Kenabian adalah kalam yang datang dari Tuhan sebagai wahyu, bersama-sama ruh dari Tuhan,
sebagai wahyu yang dinyatakan dan diperkuat dengan ruh. Kewalian adalah orang dimana
Tuhan mempercayakan (waliyah) hadis-Nya. Tuhan membawa wali kepada diri-Nya dengan cara
yang berbeda, dan dia mempunyai hadis.

Bukti-bukti Kenabian

Sebagai salah satu indikator pengakuan seseorang sebagai nabi dan rasul adalah adanya
mu’jizat. Mu’jizat adalah kejadaian luar biasa yang diberikan Allah kepada seorang nabi atau
rasul untuk menguatkan kenabian dan kerasulannya.

Syarat-syarat Mu’jizat

1. Mu’jizat, datangnya harus dari Allah sebagai kejadian luar biasa untuk menguatkan kenabia
atau kerasulan seseorang.
2. Mu’jizat harus berupa kejadian luar biasa sehingga tidak ada yang dapat meniru.

3. Mu’jizat harus muncul dari seorang nabi agar dapat dijadikan bukti bagi risalahnya.

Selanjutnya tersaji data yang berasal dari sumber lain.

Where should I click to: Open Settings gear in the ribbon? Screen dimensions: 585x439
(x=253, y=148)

4. Mu’jizat harus diiringi dengan pengakuan kenabian, baik secara hakekat atau hukum.
Biasanya didahului dengan kejadiaan luar biasa yang disebut irhash.

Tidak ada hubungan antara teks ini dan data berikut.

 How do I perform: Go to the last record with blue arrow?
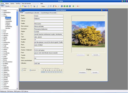[70, 6]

5. Mu’jizat harus sesuai dengan situasi dan kondisi di masa timbulnya, kalau tidak, maka
pungsinya berubamenjadi ihanah, seperti yang terjadi pada Musilamah al-Kazzab.

6. Para penentang risalah tidak bisa mendatangkan yang sepertinya, jika bisa, maka mu’jizat itu
palsu.

7. Mu’jizat boleh bertentangan dengan hukum alam.

Ma’unnah, Ihanah, Istidraj, Irkhas, Sihir, Sya’udah dan Garaib al-Mukhtari’ah.

Ma’unah adalah kejadian luar biasa yang diberikan Allah kepada orang awam untuk
melepaskan dirinya dari kesulitan.

Ihanah adalah kejadian luar biasa yang diberikan kepada seorang pembohong yang mengaku
sebagai nabi, seperti yang pernah diberikan kepada Musailamah al-Kazzab.
Sedangkan Istidraj adalah kejadian luar biasa yang diberikan kepada orang fasik yang mengaku
sebagai wakil Tuhan dengan mengemukakan berbagai dalil untuk menguatkan kebohongannya.
Adapaun Irkhas adalah kejadian luar biasa yang diberikan Allah kepada calon nabi.

Sihir adalah suatu cara yang dapat menampilkan berbagai perbuatan yang aneh bagi yang tidak
mengerti seluk beluknya, tetapi sebenarnya seluk beluknya itu dapat dipelajari.

As-Sya’udah adalah kejadiaan ;luar biasa yang biasa timbul di tangan seseorang, sehingga
menampakan pesona dan kekaguman bagi yang melihatnya, meskipun kejadian itu tidak
terjadi.

Garaib al-Mukhtariah adalah karya atau ucapan manusia disebabkan ilmu pengetahuan dan
teknologi tertentu, seperti radio, televisi dan telepon, hp dan lain-lain.